As I get to the place where there are a whole lot more days behind me than those that lie ahead, I sometimes think of an old cowboy I met once far back in the mountains who then was in that very same late stage of life. I have traveled across this nation and at points on distant islands. My cowboy friend was born in the mountains of Colorado and didn’t believe there could be any place as wonderful, so he rarely wandered.
I was camped alone so far back that motorized vehicles were prohibited and the land had never been owned by anyone until the government claimed it and many millions more acres across the west. So the nearest house was more than a dozen miles distant in every direction where roads exited the National Forest and pockets of private land existed.
I had a very rare visitor in camp. The old cowboy sat in his saddle on his paint horse, a brown and white mare that had seen her better days. Nell not only was the cowboy’s mount, but it quickly became obvious she was his closest companion; she being included in conversation with strangers like me to verify his remarks. Her stoic silence conveyed concurrence with the old man and legitimized his words. “Ain’t that right Nell,” he stopped often to say. The horse never raised an objection. He told me the herd he was tending was missing a red bull and he wondered if I had seen it. I hadn’t.
I sat on my camp stool in front of my tent as we talked. The cowboy never hinted at leaving the saddle, behind which was a small roll – probably a fence tool and a rain slicker. After he told me of the gold in the bottom of Barber Basin which he had mined from Muddy Creek in August, his disclosure seemed somehow to bind us together, because I had hiked into this roadless wilderness and appreciated its remoteness. He was taking enough gold from the creek to earn spending money for the whole year. The gold was so far from a year round road that the cost of mining it was prohibited to companies with large equipment.

(Word and element locating data)
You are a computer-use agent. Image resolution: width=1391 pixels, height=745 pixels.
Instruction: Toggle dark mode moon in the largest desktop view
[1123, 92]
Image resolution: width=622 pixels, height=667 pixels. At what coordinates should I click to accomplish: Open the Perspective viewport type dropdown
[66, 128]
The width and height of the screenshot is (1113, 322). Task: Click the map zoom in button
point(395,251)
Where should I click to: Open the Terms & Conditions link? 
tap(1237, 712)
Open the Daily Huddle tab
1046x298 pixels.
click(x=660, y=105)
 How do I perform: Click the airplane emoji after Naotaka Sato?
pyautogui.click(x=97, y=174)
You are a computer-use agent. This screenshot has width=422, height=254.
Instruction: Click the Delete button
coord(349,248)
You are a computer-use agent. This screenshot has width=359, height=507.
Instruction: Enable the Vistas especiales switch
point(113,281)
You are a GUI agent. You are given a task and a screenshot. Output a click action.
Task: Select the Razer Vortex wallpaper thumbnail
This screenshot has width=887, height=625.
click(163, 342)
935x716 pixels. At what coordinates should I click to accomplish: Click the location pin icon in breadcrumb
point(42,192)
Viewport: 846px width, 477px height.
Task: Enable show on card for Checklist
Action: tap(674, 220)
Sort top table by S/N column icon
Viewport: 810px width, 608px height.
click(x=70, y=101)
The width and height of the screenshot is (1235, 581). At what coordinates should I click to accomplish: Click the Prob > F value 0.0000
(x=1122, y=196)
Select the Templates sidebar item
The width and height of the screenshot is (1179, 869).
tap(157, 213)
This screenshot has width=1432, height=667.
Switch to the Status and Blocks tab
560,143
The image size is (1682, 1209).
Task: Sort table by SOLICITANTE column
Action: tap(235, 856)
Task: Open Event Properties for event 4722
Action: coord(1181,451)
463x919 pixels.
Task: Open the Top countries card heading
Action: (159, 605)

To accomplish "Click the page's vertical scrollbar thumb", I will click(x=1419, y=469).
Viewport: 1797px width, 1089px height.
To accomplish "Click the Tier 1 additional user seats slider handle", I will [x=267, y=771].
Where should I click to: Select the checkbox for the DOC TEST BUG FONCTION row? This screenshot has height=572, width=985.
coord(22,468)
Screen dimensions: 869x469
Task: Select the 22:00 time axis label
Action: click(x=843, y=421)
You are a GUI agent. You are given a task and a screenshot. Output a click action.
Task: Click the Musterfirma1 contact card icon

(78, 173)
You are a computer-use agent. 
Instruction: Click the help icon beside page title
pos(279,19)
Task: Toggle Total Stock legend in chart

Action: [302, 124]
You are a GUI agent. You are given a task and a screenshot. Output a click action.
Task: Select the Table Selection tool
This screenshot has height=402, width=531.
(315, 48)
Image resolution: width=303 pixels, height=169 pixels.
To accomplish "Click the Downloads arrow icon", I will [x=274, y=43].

■ **PROBLEMS TO SOLVE**:
- A) List every proper place name that appears in the essay about the old cowboy.
- B) For each statement, say whether the essay about the old cowboy supports it, and quote the deciding words: (i) The cowboy's horse was named Nell. (ii) The narrator had seen the missing red bull. (iii) The cowboy got down from his saddle to talk with the narrator.
- C) Resume the essay about the old cowboy after its final sentence.

■ **PER-TASK OUTPUTS**:
- A) Colorado, National Forest, Barber Basin, Muddy Creek

- B)
(i) Yes: "Nell not only was the cowboy’s mount"
(ii) No: "I hadn’t."
(iii) No: "The cowboy never hinted at leaving the saddle"

- C)
“Me and Dad come her in 1936; us and 30 mules. Stayed here a long time. We trapped bears . By the way,” he interrupted himself, “there’s a couple of bears working a carcass just down this ridge the other side of them trees there.” This news piqued my interest and would later affect how fitfully I slept, causing me to take extra precautions around camp to avoid a midnight encounter with foraging bears.
“Yeah,” the old cowpoke reminisced. “I always liked this mountain. I decided I’d just come up here and stay ‘til I died. I got me a daughter in California and a boy in Nevada”, (he pronounced it Nuh-VAH – duh as most cowboys do). “I’m stocking up to spend the winter in here; me and Nell,” almost casually patting the mare on the neck.
“You what?, I thought silently. Buffalo Park, where his trailer sat, gets a couple hundred inches of snow each winter! The one road that winds between Gore Pass and Rabbit Ears Pass, and at its midpoint dissects Buffalo Park, is never plowed in winter! It’s about 30 miles long, and Buffalo Park is mid-way between the two passes. Snow stands several feet deep for five months on the entire road. (I was to have trouble driving through Buffalo Park after a snow a few days later with my 4WD – and it was still October!) No one lives on the road and there is no way out in case of illness or other emergency. I was shocked and could think of no reply.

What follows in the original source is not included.